Place cauliflower florets and broth in a large pot. Cover and bring to a boil over medium-high heat. Once the broth boils, reduce the heat to medium and cook until the cauliflower is very tender (about 10-15 minutes). Reserve ¼ cup of the broth from the pot; drain the cauliflower.
Transfer the cauliflower to a food processor.
Meanwhile, heat olive oil in a small skillet over medium heat. Add the garlic; cook and stir until garlic is softened, about 2 minutes. Remove from heat and discard garlic.

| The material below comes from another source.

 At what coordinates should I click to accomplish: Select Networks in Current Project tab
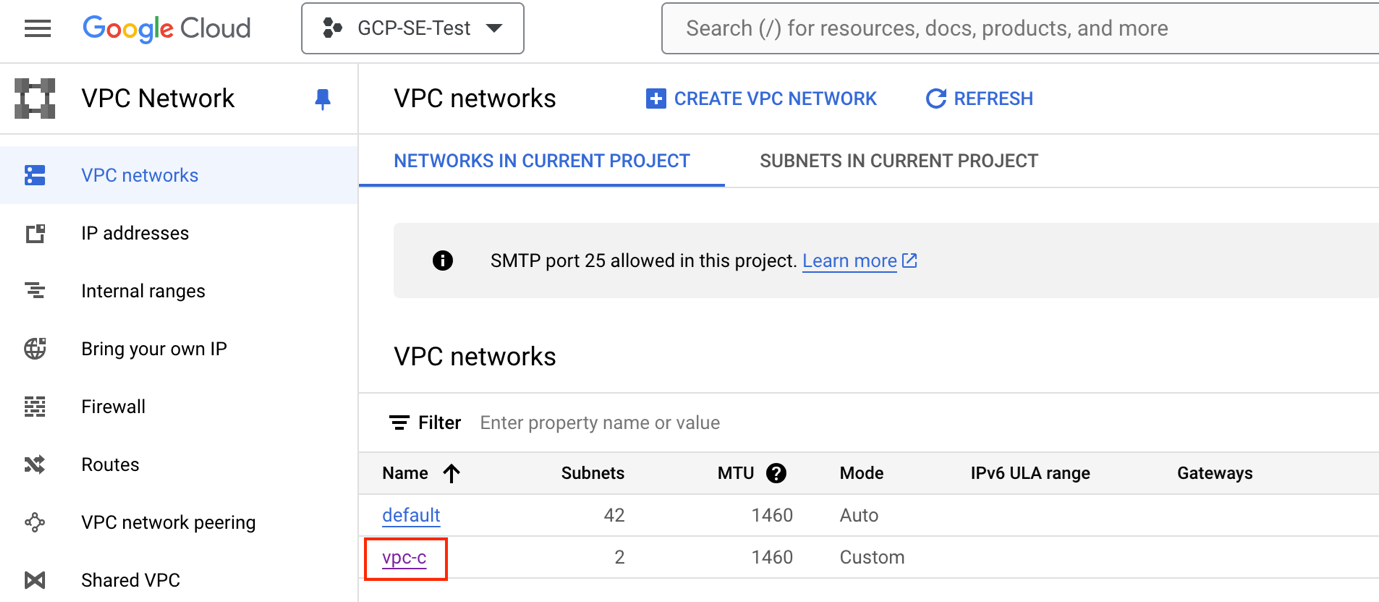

Process the cauliflower, adding the reserved broth, the sour cream, and the garlic-infused olive oil a little bit at a time until the mixture is smooth. Fold in the Parmesan cheese and chives; season with salt and pepper to taste.
Notes
Roasted Cauliflower Mash: You can roast the cauliflower in the oven to give it a nuttier, bolder flavor. I find that the puree is smoother and creamier, however, when the cauliflower is cooked in broth on the stovetop.
Cauliflower Mash with Cream Cheese: Swap out the sour cream and use cream cheese instead. You'll need about 2-4 tablespoons of cream cheese, depending on how thick and rich you like the puree. Make sure the cream cheese is at room temperature (or warm) so that it blends smoothly into the cauliflower.
Loaded Mashed Cauliflower: Top your cauliflower mash with all of your favorite baked potato toppings -- including butter, chives, grated cheddar, additional sour cream, and crispy bacon!
For a stronger garlic flavor, you can puree the garlic clove right into the cauliflower, rather than removing the clove from the infused olive oil.